Many of us are a hard bunch to please. Say nothing and we’re very quick to label you a media-trained robot. Say what you think or back yourself in any way and you’re brash and cocky. When Brooks Koepka made his major breakthrough at Erin Hills he was firmly part of the robot camp. Fast forward three more majors and he’s now made the leap into the latter.

Somewhere in the middle he’s been a bit sulky, most of the time quite rightly given the lack of credit going his way, and in more recent times he’s spoken a lot of sense and he’s been good value with his views on slow play and Sergio’s childish behaviour the particular standouts.

“You’re actually getting the real me now,” he told us in February. “Before I was just trying to be politically correct, not stir any bubbles. I feel like I actually do have a voice, and it will be heard.”

This week in the monthly merry-go-round of where we stand on Koepka most of probably lurched away from him when he had a little pop at the player closest to him on the world rankings, Rory McIlroy.

The headline quotes were: “I’ve been out here for, what, five years. Rory hasn’t won a major since I’ve been on the PGA Tour. I’m No. 1 in the world, I’ve got open road in front of me, and I’m not looking in the rear-view mirror, so I don’t see it as a rivalry.”

McIlroy was asked about in the Skins game in Japan and played the whole thing down. He knows how these things work and he’s still cool with ‘Brooksy’.

“What Brooks said wasn’t wrong. I don’t think he had to remind me that I haven’t won one in a while,” McIlroy joked. “I love Brooks, he’s a great guy. Obviously super-competitive, like we all are. I can see where he’s coming from.”

A few days later Koepka limped out of the CJ Cup after slipping on some wet concrete which, if you stretch things in your mind a little, is karma working overtime into some extra holes.

Most of us weak-minded or normal souls are terrified of someone complementing us on three consecutive decent drives that we can barely utter a response in fear of it all falling apart, so to distance himself so far from the second best player in the world shows either a remarkable level of self-confidence or just a bit of a brain fart.

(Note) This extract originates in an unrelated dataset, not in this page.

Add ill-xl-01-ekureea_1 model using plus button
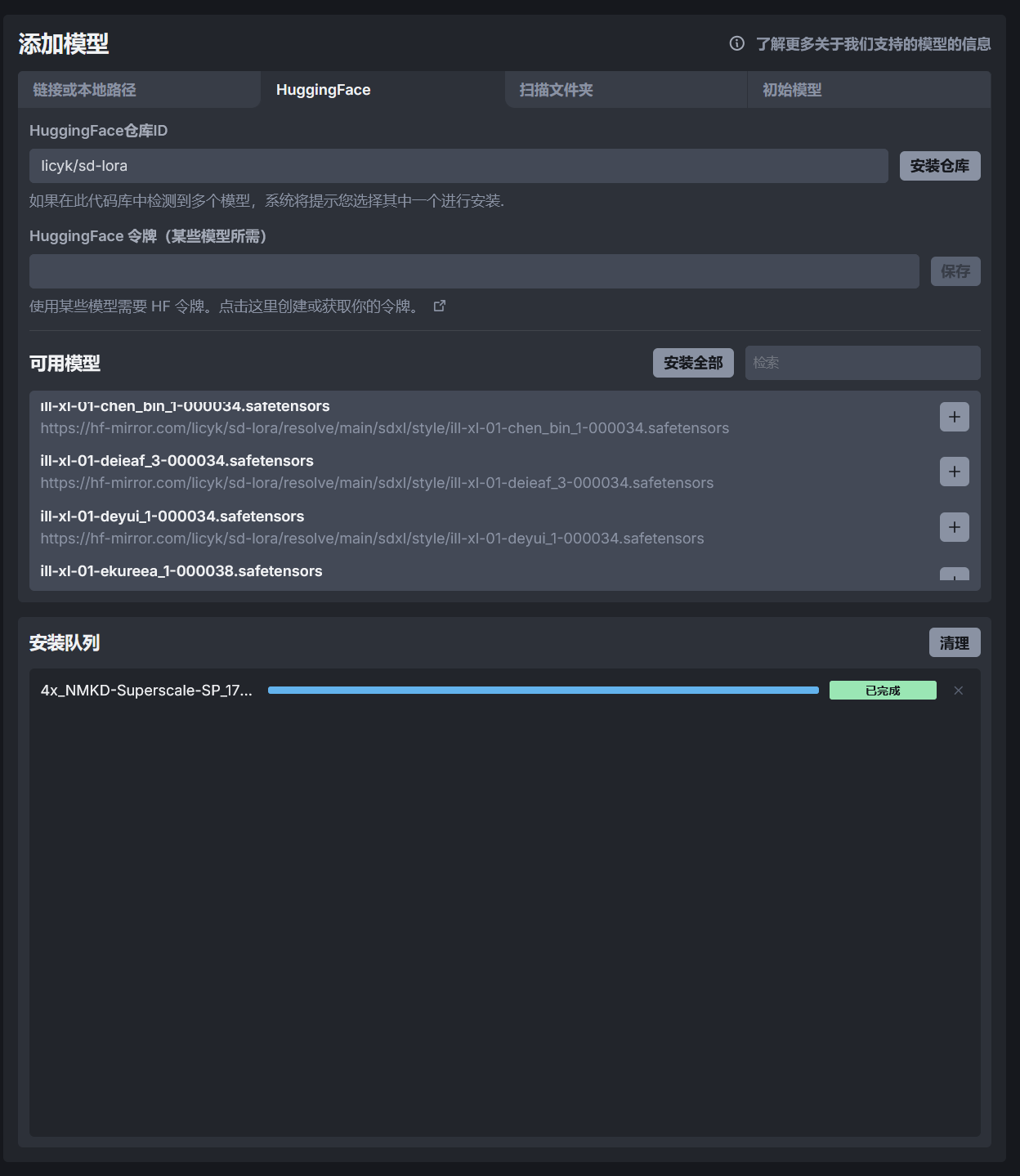 (954, 575)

All of which is great and punchy and interesting if this is who you are and what makes you tick but it also leaves you open to all sorts, particularly with a chasing pack that also includes DJ, Jon Rahm and Justin Thomas.

For Koepka the only way is further up, for plenty of others it’s the opposite. Four years ago Jordan Spieth, three years Koepka’s junior, was the No. 1 ranked player having nearly won the Grand Slam. He was then overtaken by Jason Day, which took some doing given how much the American had just won, and held the post for nearly a year.

These days Day is 27th and Spieth 38th. Things change and change very quickly and, after the past few days, the target on Koepka’s back has just widened a bit more.